Thank you very much, Madam Chair and members of the Standing Committee on National Defence. It is a real privilege to be here today with my colleague, Lieutenant Colonel Suzanne Bailey, and to have the opportunity to discuss mental health in the Canadian Armed Forces.
My name is Colonel Helen Wright. I'm a family medicine physician with a background in research and occupational medicine. I am currently the director of mental health within the Canadian Armed Forces health services. My team is responsible for the professional, technical and clinical lead guidance and policy for the Canadian Forces mental health services and psychosocial services.
Today I'm pleased to have at my side, at least virtually, Lieutenant Colonel Suzanne Bailey. She is the senior Canadian Forces social worker as well as the national practice leader for social work within health services. She has also, for the past decade, led the Road to Mental Readiness, known as R2MR, mental health training program, overseeing its development, delivery and evaluation of mental health training among Canadian Armed Forces personnel.
Mental illness is experienced by one in five Canadians over their lifetime and some estimates are even higher at one in three Canadians. This extraordinary impact that mental health illnesses and injuries have on Canadians is also reflected in the Canadian Armed Forces. Our studies suggest that one in six of seven regular force members experiences a new, or perhaps ongoing, mental health issue in any given year. We know that anxiety disorders are the most commonly diagnosed, followed by depressive disorders.

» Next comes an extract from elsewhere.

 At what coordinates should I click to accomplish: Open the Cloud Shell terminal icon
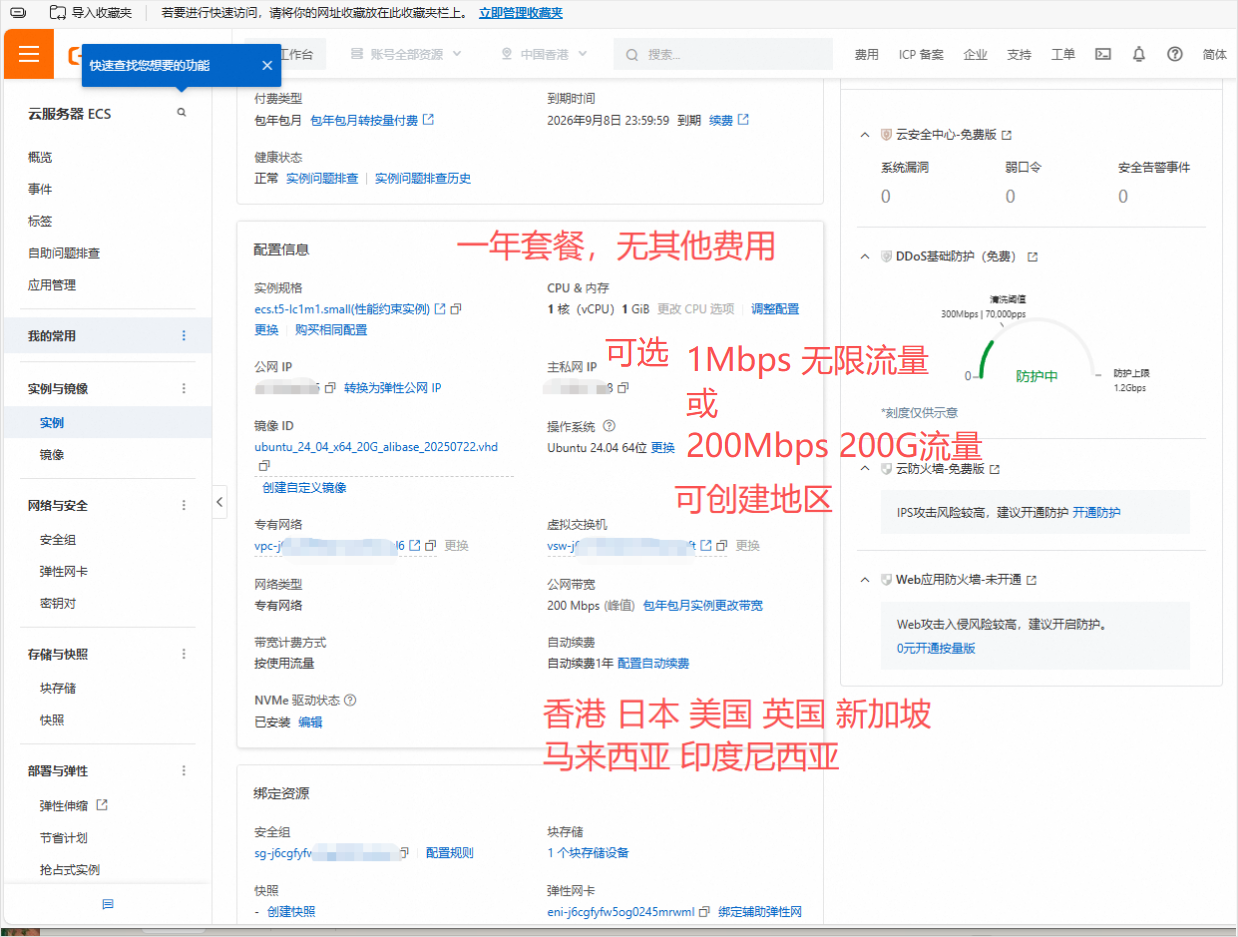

Accordingly, the Canadian Armed Forces encourages members to raise concerns and seek appropriate help when needed. Efforts are ongoing to engage and educate our members to reduce all types of barriers to care, as well stigma. CAF members have access to a comprehensive, evidence-based health care system. It's grounded in family medicine but augmented by mental health and psychosocial services that are delivered by teams of people consisting of psychiatrists, psychologists, social workers, mental health nurses, addiction counsellors, chaplains and many others as well as an extensive cadre of civilian mental health specialists who practise in the community who also see our Canadian Armed Forces members.
As we were just reminded, health is much more than a matter of clinical health care, particularly in a military context. Health is a very complex concept involving a broad spectrum of factors, so while excellence in health care is necessary, it is just one element in a comprehensive array of Department of National Defence efforts on wellness and health.
In the Canadian Armed Forces we're looking for a fully integrated approach for lifelong health for our members, which includes health promotion and all sorts of health care services and activities and contributions from a number of different groups in CAF, groups such as the chaplains, morale and welfare, the transition group to name just a few. It also includes engagement from the chain of command and our leaders, members' families as we were also just reminded, and of course at the centre we have the members themselves.
I've alluded to this extensive array of supports, services and health promotion. Clearly I don't have time to introduce them in these short comments, but Colonel Bailey and I look forward to being able to tell you more about some of these programs and to answer your questions on mental health in the Canadian Armed Forces.